Every day St. Petersburg and other cities suffer from hundreds of traffic accidents. Currently the highway patrol service complies with the following rule: they come to an accident location based on the time it was reported to the police. The problem is that police dispatchers who supervise patrol cars don't have enough time and facilities to take into account all factors and details. Usually accidents affect traffic in different ways. For instance, two collisions that happened in the same district at the same time block different traffic lanes. It means that it is more reasonable to remove aftereffects of a crash, which provokes traffic jams before others and then deal with accidents that don’t affect traffic or whose aftereffects are not very crucial.

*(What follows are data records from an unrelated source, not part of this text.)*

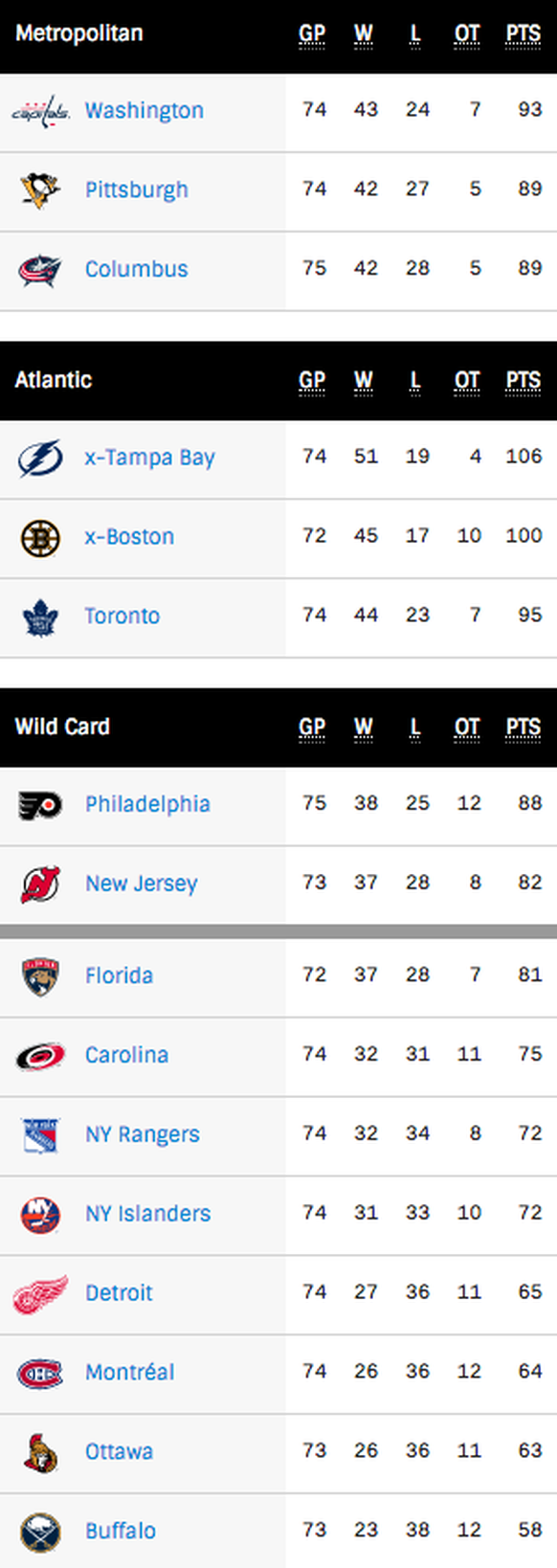Open the Carolina team link
This screenshot has height=1568, width=557.
click(x=126, y=1055)

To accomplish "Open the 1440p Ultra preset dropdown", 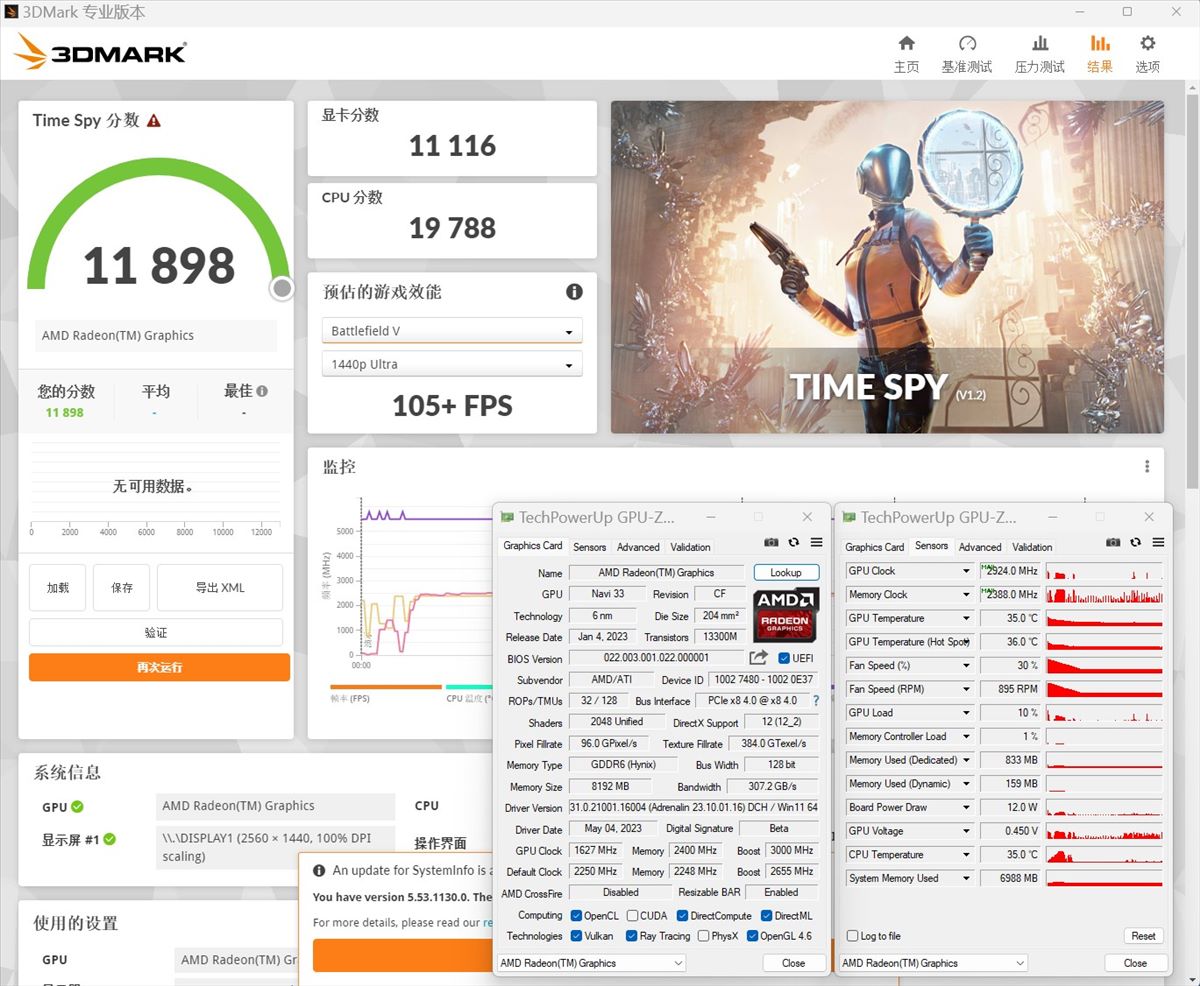I will [451, 363].
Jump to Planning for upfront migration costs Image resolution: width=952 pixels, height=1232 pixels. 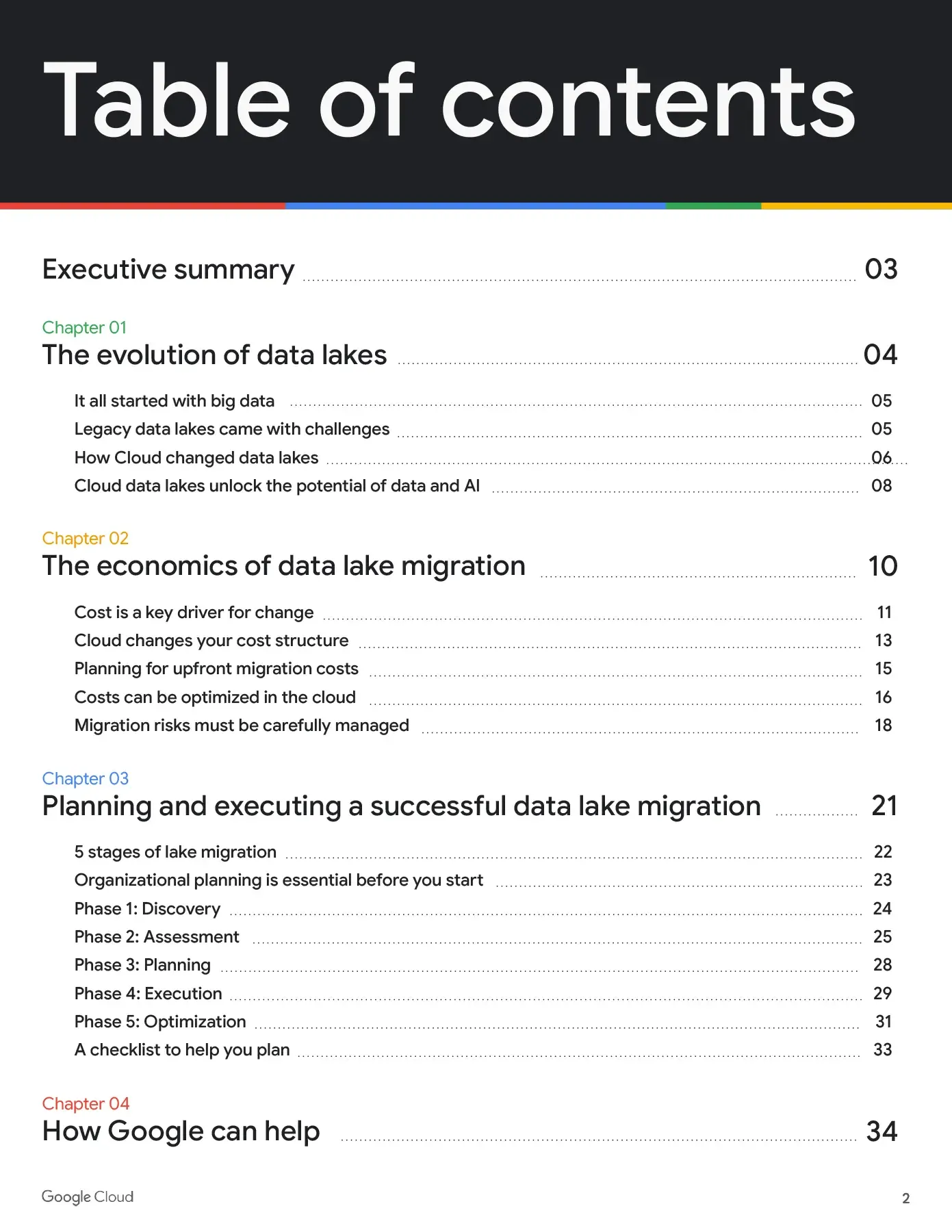[216, 669]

Olga Kozyreva,student at High Performance Computing Departmentand Yury Chechetkin, student at Volgograd State Technical University, who took part in the contest, presented a project called “Automated Highway Patrol Dispatcher.” Taking into account all features of accidents the system sets priorities. A decision will depend on accident location and time, amount of traffic jams, recall time and so forth. The technology operates using computer-aided learning and cluster analysis. The students gained the highest score in the category “The Best Mobile Application.”

“Currently policemen use special devices that store information on insurance documents and drivers licences and also help to process documents. Our project includes a mobile application, which will give them more options,” said Ms. Kozyreva.

Person-Focused Education

Maria Karpova and Vadim Shmelev, ITMO University PhD students, offered the best solution in the category “IT in Education.” “Your Course” project develops individual training programs taking into account background, preferences and purposes of every student. Each course offered by the system includes such parameters as duration, language and educational tools as well as the number of competencies needed to start the course and the ones that students will obtain after graduation. The main principle of this system is consequential education. It means that knowledge received at a course is necessary to start the next one. To determine and analyze interconnection of competencies the technology uses genetic algorithms and so-called Bloom’s Taxonomy. It includes classification rules of learning objectives. According to this theory, there are six cognitive levels such as “remember,” “understand,” “apply,” “analyze,” “evaluate,” and “create.” It also admits several types of knowledge.  Using connections of all these levels and types one constructs algorithms that determine sequence of educational “steps".

“The algorithms help to plan classes correctly without extra modules that are useless for gaining required competencies. Thus students will have no problems with their final tests and will manage to apply theoretical knowledge to practice such as hands-on project or lab work,” added Ms. Karpova.

“Your Course” also includes evaluation methods that will help professors to grade students’ projects. Currently authors of the project analyze disciplines and courses at High Performance Computing Department so as to teach the system to make curricula plans.

All participants of the contest are going to take part in other contests and develop their own projects. “IT Breakthrough” takes place every year. It is organized by “Roselectronica” Ltd, ITMO University as well as startup accelerator SUM IT. In 2016 the whole amount of prize money was two million rub.